An unprecedented May Day, for, whilst at home they will have been revelling in the approach of summer, with the Annual Cart Horse Parade of gaily chaparisoned beasts to day, the bluebells, lilac and may coming out, on the eve of the opening of cricket and tennis seasons, and the hundred and one odd signs of summer, we here, 67º South, have been facing one of our worst days. For twenty four hours the hurricane has averaged 73 miles an hour, whilst for many hours it has been blowing at over 86 miles an hour, with a temperature of from 44 to 48 degrees of frost. It is impossible to convey any impression of the weather we are daily experiencing. Some of the gusts to-day we[re] terrific, and caused the hut to crack and groan as if a rock had suddenly struck the roof.

The drift was thick, and minor face frost-bites many.

I was slushy to Close to-day, and had an amusing time; he is so fearfully fussy, and in a constant state of panic over the next meal. ‘Dux Ipse’ frequently came to the rescue and their altercations over bread making we[re] highly diverting. Once again ‘D.I’ showed Close the method of light kneading of the Self-Rising flour, and again, as always, old Close punched and pummelled the offending dough as if he had been at a boxing match. At length Mawson lost all patience and exclaimed ‘You’ll never learn, Close’. ‘But, Doctor,’ said J.C. ‘I do not properly comprehend the manner of manipulation’, interlacing his speech with the usual lengthy words. This sort of thing went on all day. …
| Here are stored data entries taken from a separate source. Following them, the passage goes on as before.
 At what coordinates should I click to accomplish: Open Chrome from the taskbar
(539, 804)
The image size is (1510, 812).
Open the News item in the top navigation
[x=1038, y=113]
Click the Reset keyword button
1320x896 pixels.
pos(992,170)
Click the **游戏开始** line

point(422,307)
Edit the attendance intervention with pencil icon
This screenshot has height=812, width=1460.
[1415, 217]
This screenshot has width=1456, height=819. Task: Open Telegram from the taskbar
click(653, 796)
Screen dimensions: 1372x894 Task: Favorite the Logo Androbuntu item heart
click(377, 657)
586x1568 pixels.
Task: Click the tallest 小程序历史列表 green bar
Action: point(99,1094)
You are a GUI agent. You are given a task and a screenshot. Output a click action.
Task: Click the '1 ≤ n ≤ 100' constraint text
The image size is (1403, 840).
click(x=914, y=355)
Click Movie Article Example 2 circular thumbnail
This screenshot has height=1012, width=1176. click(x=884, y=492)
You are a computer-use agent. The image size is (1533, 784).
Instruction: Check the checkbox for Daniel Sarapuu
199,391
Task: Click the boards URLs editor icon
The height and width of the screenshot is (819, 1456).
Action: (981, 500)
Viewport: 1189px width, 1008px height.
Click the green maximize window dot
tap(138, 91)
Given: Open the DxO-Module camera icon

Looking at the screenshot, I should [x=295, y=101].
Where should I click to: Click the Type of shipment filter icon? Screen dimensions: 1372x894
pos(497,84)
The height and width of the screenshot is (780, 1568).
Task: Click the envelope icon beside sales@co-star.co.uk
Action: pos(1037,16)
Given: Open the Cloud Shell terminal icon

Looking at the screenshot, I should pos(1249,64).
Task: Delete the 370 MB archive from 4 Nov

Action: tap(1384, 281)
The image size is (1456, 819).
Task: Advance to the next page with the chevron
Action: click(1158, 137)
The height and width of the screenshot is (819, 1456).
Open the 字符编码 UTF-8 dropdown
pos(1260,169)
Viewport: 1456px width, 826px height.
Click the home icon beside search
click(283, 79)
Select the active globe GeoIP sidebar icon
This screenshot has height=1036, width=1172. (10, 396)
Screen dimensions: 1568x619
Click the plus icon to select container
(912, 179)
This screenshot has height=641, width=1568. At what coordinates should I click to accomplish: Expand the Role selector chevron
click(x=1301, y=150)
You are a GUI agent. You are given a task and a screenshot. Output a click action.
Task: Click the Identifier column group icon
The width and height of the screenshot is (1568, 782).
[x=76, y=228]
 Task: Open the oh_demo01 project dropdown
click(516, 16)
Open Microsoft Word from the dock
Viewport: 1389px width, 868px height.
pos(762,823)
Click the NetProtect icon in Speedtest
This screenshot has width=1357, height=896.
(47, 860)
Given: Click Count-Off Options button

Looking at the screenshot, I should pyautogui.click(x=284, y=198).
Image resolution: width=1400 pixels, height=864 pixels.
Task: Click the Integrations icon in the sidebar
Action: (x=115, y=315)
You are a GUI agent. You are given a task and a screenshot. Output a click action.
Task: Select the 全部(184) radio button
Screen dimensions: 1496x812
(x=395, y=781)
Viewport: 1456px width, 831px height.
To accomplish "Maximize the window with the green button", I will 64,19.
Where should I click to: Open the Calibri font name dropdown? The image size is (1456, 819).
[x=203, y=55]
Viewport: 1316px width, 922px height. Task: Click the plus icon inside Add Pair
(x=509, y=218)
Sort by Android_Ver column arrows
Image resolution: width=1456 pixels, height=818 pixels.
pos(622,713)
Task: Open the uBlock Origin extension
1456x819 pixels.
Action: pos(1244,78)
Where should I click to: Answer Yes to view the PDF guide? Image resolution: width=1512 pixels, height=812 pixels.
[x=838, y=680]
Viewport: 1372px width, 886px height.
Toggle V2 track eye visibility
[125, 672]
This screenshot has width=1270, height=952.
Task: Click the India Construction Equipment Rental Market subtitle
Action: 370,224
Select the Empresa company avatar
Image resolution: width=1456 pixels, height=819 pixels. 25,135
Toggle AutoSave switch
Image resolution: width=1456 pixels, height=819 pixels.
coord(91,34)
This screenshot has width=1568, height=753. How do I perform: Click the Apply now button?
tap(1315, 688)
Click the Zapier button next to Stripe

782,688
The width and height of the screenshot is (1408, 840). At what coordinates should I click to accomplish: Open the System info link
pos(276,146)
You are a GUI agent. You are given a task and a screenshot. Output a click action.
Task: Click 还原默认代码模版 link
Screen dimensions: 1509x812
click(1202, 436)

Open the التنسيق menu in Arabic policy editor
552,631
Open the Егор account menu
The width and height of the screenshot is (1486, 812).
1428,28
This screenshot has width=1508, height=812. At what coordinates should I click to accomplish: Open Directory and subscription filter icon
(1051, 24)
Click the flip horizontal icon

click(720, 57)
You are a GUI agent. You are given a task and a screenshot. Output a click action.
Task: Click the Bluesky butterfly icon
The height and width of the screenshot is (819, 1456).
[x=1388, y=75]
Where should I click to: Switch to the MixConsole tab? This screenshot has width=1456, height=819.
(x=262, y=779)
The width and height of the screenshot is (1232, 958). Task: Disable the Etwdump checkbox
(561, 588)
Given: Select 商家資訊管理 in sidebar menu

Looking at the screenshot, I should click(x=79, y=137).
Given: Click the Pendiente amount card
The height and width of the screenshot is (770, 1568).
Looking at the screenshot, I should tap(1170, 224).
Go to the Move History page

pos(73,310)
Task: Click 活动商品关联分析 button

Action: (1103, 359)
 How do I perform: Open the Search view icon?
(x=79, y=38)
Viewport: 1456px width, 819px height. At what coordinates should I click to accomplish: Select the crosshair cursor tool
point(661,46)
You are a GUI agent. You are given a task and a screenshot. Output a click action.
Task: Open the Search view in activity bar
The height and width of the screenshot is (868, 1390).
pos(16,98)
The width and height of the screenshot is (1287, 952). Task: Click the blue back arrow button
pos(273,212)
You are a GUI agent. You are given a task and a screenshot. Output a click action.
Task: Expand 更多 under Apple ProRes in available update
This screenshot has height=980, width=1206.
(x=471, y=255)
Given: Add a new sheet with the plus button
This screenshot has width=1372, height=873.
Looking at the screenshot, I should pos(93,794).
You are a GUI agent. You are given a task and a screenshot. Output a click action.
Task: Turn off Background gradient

After tea, we rigged up a tin of calcium carbide and water at the head of Close’s bunk. After a while the lid, of course blew out, and simultaneously we extinguished the acetylene burners, with exclamations of alarm, whilst Correll rushed up the ladder to the generator with every appearance of consternation. Old Close for the moment expected we would be blown sky high, whilst we, in the dark, could hardly choke down our laughter.